*Goal*
Reproduce the listing below word for word, leaving out the pictures.
## START Available data
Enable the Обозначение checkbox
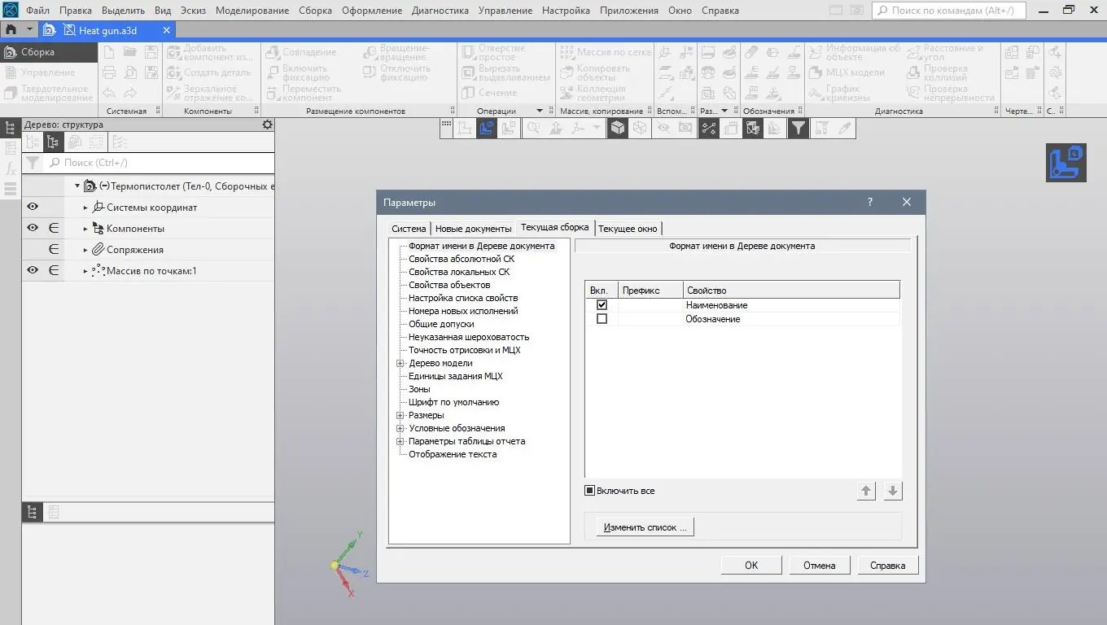 pos(602,319)
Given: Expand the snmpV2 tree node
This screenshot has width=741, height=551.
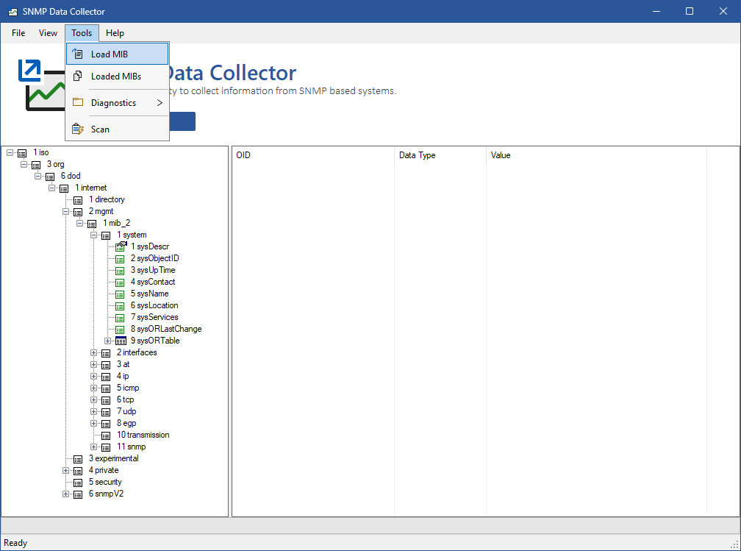Looking at the screenshot, I should 66,494.
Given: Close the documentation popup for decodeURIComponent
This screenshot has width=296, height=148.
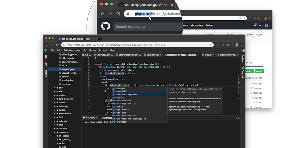Looking at the screenshot, I should point(220,89).
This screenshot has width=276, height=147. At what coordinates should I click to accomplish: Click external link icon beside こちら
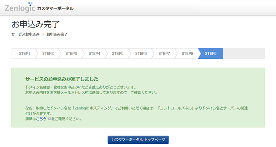(x=50, y=119)
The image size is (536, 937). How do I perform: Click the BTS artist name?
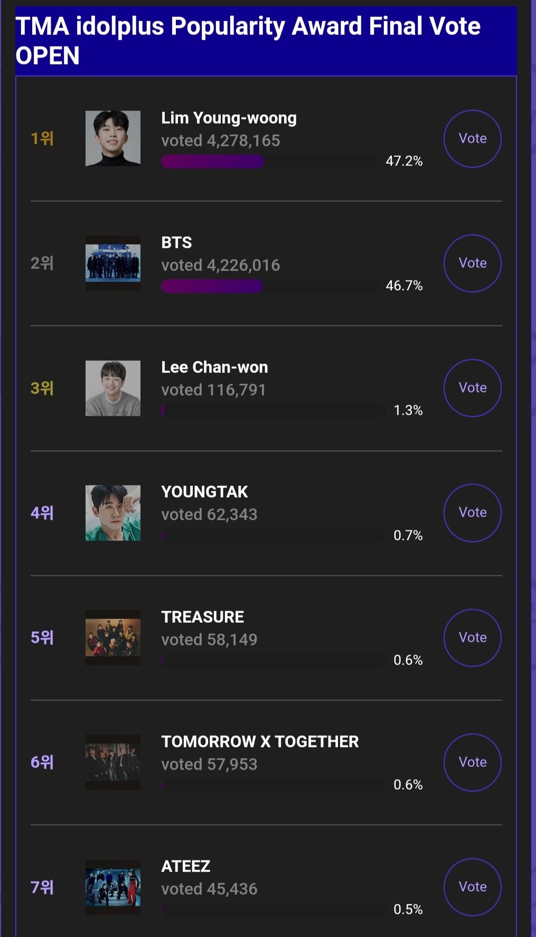pyautogui.click(x=176, y=242)
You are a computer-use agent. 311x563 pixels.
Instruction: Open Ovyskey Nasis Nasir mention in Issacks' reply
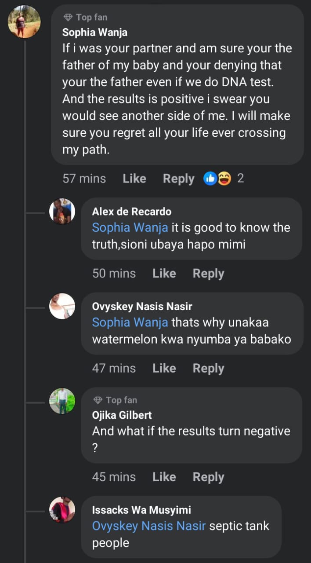[x=148, y=526]
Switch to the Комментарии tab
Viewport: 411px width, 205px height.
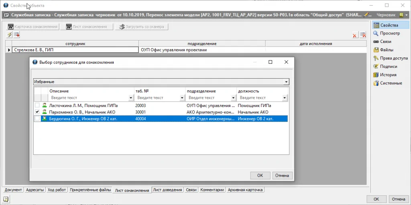click(212, 190)
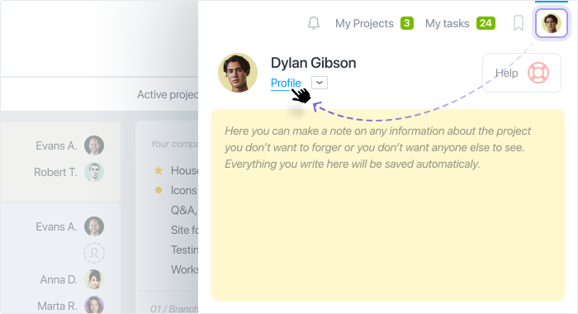
Task: Click the empty assignee placeholder avatar
Action: click(x=94, y=253)
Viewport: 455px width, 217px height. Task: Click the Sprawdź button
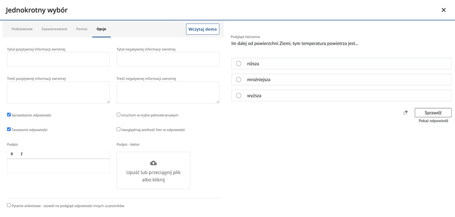point(433,113)
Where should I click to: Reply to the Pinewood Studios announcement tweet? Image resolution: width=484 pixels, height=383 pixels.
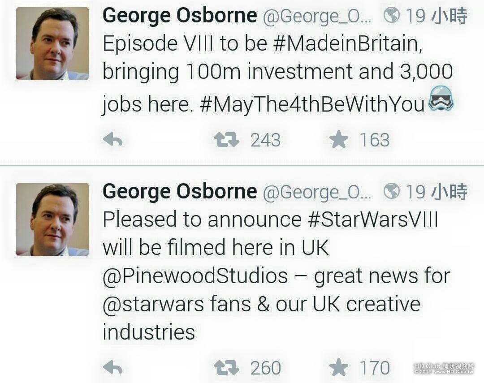click(113, 368)
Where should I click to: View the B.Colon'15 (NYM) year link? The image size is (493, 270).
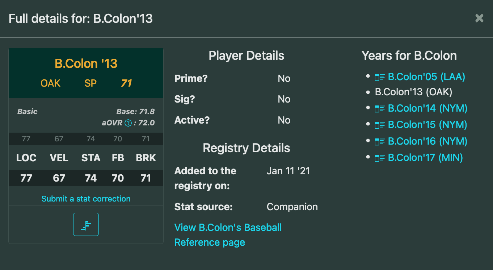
## END Available data
*Final result*
Enable the Обозначение checkbox
 pos(602,319)
Given: Expand the snmpV2 tree node
This screenshot has width=741, height=551.
Looking at the screenshot, I should 66,494.
Given: Close the documentation popup for decodeURIComponent
This screenshot has width=296, height=148.
Looking at the screenshot, I should point(220,89).
This screenshot has width=276, height=147. At what coordinates should I click to accomplish: Click external link icon beside こちら
(x=50, y=119)
The image size is (536, 937). How do I perform: Click the BTS artist name?
pyautogui.click(x=176, y=242)
You are a computer-use agent. 311x563 pixels.
Instruction: Open Ovyskey Nasis Nasir mention in Issacks' reply
[x=148, y=526]
Switch to the Комментарии tab
Viewport: 411px width, 205px height.
click(212, 190)
Task: Click the empty assignee placeholder avatar
Action: click(x=94, y=253)
Viewport: 455px width, 217px height. Task: Click the Sprawdź button
point(433,113)
Where should I click to: Reply to the Pinewood Studios announcement tweet? Image resolution: width=484 pixels, height=383 pixels.
click(113, 368)
Where should I click to: View the B.Colon'15 (NYM) year link? The image size is (493, 270).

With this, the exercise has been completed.